Dan benar saja, costumer yang merasa teleponnya diputus secara sepihak oleh Tania itu membuat pengaduan lain yang berimbas pada rating buruk terhadap survey performanya. Membuat Tania terpaksa harus berhadapan dengan Supervisor-nya usai jam makan siang.
“Masuk!” seruan itu terdengar setelah Tania mengetuk pintu.
Tangannya mengepal erat. Wajahnya menunduk. Detak jantungnya berdebar nyeri. Pasalnya, Supervisor itu adalah Yudi. Kekasih yang sudah menggagahinya beberapa hari lalu.
“Mendekat Tania,” ucapnya lembut.
Patuh. Wanita itu menghampiri meja Yudi namun enggan duduk di kursi. Meski Yudi memintanya berulang, Tania tetap kukuh berdiri.
Dadanya begitu sesak. Perasaan sakit itu menyelinap tanpa permisi. Tania merasa kacau, takut, sekaligus jijik juga marah secara bersamaan pada dirinya dan Yudi.
“Bisa kamu jelaskan kenapa–“
“Line-nya tidak sengaja terputus,” jawabnya buru-buru sudah ingin pergi dari sana. Tak ingin lama-lama berduaan apalagi menatapnya.
Tania merasakan kepanikan mengingat lagi kejadian di antara mereka berdua. Namun, karena Yudi adalah atasan Tania, wanita itu tak bisa berbuat banyak selama mereka dalam lingkungan kantor.
Yudi menghembuskan napas berat. Mengitari meja dan menghampiri Tania yang spontan menjauh.
“Tania, aku minta maaf, Sayang. Maaf kalau aku–"
“Kalau tidak ada lagi yang ingin dibicarakan, saya permisi.”
Yudi meraih pergelangan tangan Tania. Tania menepisnya dengan cepat lalu berlari ke arah pintu yang langsung ditahan Yudi.
“Tania, please! Aku ingin–“
Prakkk …
Dalam keadaan kalut dan takut, Tania meraih vas keramik di lemari kabinet dekat pintu dan menghantamkannya ke kepala Yudi sebelum buru-buru pergi saat kesempatan terbuka.
Sayangnya, Tania bertubrukan dengan Supervisor lain yang akan menuju kantor Yudi, langsung tahu begitu melihat kejadian yang menimpa rekannya itu.
"Bisa kamu jelaskan pada saya semua ini, Tania?”
Dan keterdiaman wanita itu tak memberikan titik terang apapun. Tania benar-benar tidak bisa diajak bicara meski sudah dibujuk rekannya.
Surat peringatan pun dilayangkan pada Tania sambil menunggu keterangan Yudi yang sudah dilarikan ke rumah sakit lebih dulu.
Tania pun pulang. Melamun selama perjalanan dan berakhir jauh dari rumahnya.

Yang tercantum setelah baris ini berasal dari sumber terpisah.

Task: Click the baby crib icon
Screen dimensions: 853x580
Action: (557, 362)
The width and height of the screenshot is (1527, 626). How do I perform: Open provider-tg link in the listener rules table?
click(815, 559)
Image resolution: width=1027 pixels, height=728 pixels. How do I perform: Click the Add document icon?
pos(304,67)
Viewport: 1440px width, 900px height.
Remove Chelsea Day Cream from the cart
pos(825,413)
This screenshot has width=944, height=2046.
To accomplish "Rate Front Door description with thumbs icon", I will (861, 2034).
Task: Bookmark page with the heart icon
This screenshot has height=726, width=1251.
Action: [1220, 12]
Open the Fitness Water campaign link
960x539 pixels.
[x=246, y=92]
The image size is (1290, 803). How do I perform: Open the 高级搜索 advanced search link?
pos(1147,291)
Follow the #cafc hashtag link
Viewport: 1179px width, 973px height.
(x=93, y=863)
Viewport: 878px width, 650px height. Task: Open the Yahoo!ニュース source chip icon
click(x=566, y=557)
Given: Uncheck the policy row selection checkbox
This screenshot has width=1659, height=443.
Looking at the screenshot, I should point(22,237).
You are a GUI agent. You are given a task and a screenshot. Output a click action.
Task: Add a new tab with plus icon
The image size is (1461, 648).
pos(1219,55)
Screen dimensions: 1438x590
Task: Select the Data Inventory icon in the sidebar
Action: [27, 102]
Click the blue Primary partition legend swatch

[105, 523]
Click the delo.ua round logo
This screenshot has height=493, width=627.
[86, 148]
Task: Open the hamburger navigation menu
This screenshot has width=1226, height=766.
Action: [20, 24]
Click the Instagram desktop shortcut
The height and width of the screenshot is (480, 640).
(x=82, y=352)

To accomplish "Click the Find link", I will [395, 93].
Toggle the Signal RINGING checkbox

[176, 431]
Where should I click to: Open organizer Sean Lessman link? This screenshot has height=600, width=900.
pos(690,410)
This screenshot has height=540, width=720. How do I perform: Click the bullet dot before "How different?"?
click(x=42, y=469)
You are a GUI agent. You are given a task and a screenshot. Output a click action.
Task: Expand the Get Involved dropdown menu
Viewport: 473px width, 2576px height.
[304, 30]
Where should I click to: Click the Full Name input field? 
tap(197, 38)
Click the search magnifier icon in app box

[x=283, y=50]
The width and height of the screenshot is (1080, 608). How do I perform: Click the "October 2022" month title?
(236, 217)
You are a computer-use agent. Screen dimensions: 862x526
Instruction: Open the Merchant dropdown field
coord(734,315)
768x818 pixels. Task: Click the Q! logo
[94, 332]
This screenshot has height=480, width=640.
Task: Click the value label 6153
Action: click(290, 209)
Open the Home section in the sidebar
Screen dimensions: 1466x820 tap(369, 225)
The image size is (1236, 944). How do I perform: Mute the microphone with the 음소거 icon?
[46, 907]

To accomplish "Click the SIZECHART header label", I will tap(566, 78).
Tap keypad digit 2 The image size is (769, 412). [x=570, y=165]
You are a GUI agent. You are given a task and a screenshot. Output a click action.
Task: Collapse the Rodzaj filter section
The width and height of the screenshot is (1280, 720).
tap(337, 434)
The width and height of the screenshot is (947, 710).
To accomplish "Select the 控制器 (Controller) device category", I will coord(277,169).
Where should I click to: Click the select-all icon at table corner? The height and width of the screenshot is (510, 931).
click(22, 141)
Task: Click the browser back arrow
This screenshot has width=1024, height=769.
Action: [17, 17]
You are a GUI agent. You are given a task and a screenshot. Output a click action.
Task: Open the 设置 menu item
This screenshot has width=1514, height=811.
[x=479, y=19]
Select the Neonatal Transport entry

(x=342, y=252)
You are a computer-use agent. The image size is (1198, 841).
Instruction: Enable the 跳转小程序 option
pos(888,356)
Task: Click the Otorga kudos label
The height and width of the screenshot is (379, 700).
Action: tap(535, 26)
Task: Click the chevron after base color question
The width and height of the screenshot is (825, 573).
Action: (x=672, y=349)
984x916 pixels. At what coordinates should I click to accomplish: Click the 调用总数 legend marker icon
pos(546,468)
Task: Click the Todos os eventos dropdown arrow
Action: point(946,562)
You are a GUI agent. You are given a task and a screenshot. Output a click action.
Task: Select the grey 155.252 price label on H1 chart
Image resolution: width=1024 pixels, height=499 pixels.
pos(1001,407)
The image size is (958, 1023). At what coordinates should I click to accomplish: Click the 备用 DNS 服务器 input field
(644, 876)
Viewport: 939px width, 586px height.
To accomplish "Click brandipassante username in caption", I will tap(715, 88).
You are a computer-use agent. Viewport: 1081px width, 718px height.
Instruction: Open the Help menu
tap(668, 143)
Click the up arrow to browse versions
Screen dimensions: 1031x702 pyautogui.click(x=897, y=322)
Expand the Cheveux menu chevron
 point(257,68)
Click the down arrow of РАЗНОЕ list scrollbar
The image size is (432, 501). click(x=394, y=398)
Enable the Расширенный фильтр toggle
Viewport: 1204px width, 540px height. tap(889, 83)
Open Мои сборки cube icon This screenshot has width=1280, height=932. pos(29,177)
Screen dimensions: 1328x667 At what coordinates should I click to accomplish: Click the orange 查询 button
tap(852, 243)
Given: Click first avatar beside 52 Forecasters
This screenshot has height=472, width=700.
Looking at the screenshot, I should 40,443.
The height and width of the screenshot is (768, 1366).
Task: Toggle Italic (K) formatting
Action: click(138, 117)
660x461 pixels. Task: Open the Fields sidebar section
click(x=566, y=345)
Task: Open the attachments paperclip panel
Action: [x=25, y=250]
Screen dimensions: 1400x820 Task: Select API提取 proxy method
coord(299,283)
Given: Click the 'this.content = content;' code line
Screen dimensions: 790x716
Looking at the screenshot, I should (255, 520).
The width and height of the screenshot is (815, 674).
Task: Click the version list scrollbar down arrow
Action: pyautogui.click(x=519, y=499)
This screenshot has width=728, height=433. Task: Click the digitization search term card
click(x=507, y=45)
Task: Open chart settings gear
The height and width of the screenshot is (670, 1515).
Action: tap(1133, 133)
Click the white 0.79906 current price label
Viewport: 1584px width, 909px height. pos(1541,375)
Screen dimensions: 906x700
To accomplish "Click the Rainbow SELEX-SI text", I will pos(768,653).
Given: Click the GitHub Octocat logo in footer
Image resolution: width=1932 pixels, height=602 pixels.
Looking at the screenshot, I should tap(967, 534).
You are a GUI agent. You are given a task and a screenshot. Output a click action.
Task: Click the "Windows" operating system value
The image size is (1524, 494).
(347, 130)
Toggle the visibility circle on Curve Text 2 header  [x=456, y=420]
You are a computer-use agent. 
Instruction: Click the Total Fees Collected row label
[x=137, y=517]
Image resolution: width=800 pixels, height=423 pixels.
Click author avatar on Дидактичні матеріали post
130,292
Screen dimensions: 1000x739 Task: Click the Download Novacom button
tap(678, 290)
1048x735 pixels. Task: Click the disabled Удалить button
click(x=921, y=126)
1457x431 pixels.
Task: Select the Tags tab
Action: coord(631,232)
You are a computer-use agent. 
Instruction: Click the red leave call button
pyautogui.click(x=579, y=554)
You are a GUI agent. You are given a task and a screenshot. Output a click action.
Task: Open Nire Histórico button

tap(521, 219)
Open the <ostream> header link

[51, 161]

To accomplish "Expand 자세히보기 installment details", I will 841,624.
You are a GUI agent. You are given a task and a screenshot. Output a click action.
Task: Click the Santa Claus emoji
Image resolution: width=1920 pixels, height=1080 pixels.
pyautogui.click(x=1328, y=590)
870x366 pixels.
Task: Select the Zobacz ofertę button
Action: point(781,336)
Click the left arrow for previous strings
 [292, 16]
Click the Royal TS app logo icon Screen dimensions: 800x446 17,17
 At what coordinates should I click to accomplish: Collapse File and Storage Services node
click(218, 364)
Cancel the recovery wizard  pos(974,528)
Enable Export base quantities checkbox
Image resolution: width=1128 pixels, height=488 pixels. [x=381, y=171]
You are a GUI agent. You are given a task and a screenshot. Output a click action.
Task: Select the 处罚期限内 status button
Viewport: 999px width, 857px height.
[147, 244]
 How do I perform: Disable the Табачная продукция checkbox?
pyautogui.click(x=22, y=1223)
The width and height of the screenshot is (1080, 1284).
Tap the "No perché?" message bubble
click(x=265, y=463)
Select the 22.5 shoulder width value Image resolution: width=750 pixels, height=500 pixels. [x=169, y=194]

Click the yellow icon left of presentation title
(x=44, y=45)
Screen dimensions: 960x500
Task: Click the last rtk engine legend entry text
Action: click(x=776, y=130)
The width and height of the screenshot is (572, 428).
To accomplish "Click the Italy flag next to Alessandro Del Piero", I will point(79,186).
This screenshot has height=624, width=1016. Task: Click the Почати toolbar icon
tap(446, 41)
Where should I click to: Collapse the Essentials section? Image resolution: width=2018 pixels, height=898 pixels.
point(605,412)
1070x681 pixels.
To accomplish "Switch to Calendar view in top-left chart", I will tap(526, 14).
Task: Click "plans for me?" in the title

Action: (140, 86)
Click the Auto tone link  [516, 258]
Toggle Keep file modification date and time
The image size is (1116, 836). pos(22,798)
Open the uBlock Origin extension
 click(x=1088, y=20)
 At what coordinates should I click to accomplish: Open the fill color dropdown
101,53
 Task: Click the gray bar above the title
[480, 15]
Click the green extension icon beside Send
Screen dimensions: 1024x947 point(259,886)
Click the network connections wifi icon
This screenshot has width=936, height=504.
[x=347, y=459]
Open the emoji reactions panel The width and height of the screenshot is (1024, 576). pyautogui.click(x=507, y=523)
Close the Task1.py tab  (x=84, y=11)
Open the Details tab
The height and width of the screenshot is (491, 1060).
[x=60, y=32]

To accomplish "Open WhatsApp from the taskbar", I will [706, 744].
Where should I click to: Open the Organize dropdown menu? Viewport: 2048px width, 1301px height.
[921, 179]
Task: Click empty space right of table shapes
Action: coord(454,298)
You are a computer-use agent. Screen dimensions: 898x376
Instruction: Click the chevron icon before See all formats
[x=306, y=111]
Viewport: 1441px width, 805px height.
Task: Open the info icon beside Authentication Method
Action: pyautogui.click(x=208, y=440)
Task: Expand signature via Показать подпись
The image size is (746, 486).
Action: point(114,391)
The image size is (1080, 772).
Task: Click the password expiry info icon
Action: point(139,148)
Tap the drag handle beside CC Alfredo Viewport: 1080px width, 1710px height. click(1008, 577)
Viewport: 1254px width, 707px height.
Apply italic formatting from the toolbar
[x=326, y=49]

Dalam perjalanan pulang kembali itulah, Tania tak sengaja melihat anak kucing yang ketakutan di tengah jalan. Lalu lintas yang ramai dan padat seakan mengabaikan tubuh kecil tak berdaya yang sedang meminta pertolongan itu.
Tania merasa iba, merasa dirinya tak berbeda jauh dengan si kucing. Dan karena dorongan perasaan diabaikan yang sama itulah, wanita itu nekat menyeberang tanpa menghiraukan lalu lalang kendaraan.
Pikirnya, kalau manusia yang terlihat melintas, mobil-mobil itu pasti mau berhenti. Sialnya pengemudi mobil yang melaju ke arahnya sedang tak fokus karena sibuk meraih ponsel yang jatuh. Dan ketika menyadari hal itu, tubuh Tania sudah ambruk bersimbah darah dengan luka yang cukup parah.
Pemilik mobil langsung keluar dan memeriksa Tania lalu berucap, “Saya Dokter. Biar wanita ini saya tangani.” Kemudian mencari tas Tania.
Sayangnya ada orang yang memanfaatkan keadaan itu dan mengambil semua barang berharga milik Tania sehingga identitas wanita itu juga tidak bisa ditemukan.
Pria yang mengenakan setelan kemeja biru dan warna dasi yang serupa itu langsung menelpon rumah sakit terdekat dan meminta ambulans untuk segera datang.